Nei primi nove mesi del 2016 i voucher venduti sono stati 109,5 milioni, il 34,6% in più rispetto all’analogo periodo dell’anno precedente. È un quadro all’insegna del lavoro precario quello emerso dai dati sulle tendenze dell’occupazione in Italia diffusi da ministero del Lavoro, Istat, Inps e Inail. I voucher riscossi per attività svolte nel 2015 (quasi 88 milioni) corrispondono a circa 47 mila lavoratori annui full-time e rappresentano solo lo 0,23% del totale del costo lavoro in Italia. Il numero mediano di voucher riscossi dal singolo lavoratore che ne ha usufruito è 29 nell’anno 2015: ciò significa che il 50% dei prestatori di lavoro accessorio ha riscosso voucher per (al massimo) 217,50 euro netti.
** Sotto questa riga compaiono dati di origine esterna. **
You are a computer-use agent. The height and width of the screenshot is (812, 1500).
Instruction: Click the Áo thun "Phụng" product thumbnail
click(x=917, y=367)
“Il tema dei voucher deve essere affrontato circoscrivendo l’utilizzo di questi strumenti che, invece che essere un modo per far emergere il lavoro in nero, rischia di essere uno strumento di precarizzazione che è in contrasto tra l’altro con misure contenute nel Jobs act stesso”, la posizione del ministro della Giustizia Andrea Orlando, secondo il quale, in ogni caso, “sui voucher credo che dovremmo fare un ragionamento molto semplice: vediamo cosa funziona e cosa no dopo l’approvazione del Jobs act e una prima applicazione di questo strumento”.
Da più parti si chiede la revisione, quando non l’abolizione dei voucher, su cui pende anche la spada di Damocle del referendum presentato dalla Cgil. “I voucher vanno aboliti. Non ci sono vie di mezzo. E se il governo non ha il coraggio di cambiare strada, neanche di fronte al risultato del 4 dicembre, allora ci penseranno gli italiani con il referendum promosso dalla Cgil”, attacca il leader della Fiom Maurizio Landini, in una intervista a Repubblica, “ragionare in termini di correttivi significa non rendersi conto che i voucher stanno annullando il rapporto di lavoro e diventando una forma di sfruttamento inaccettabile”.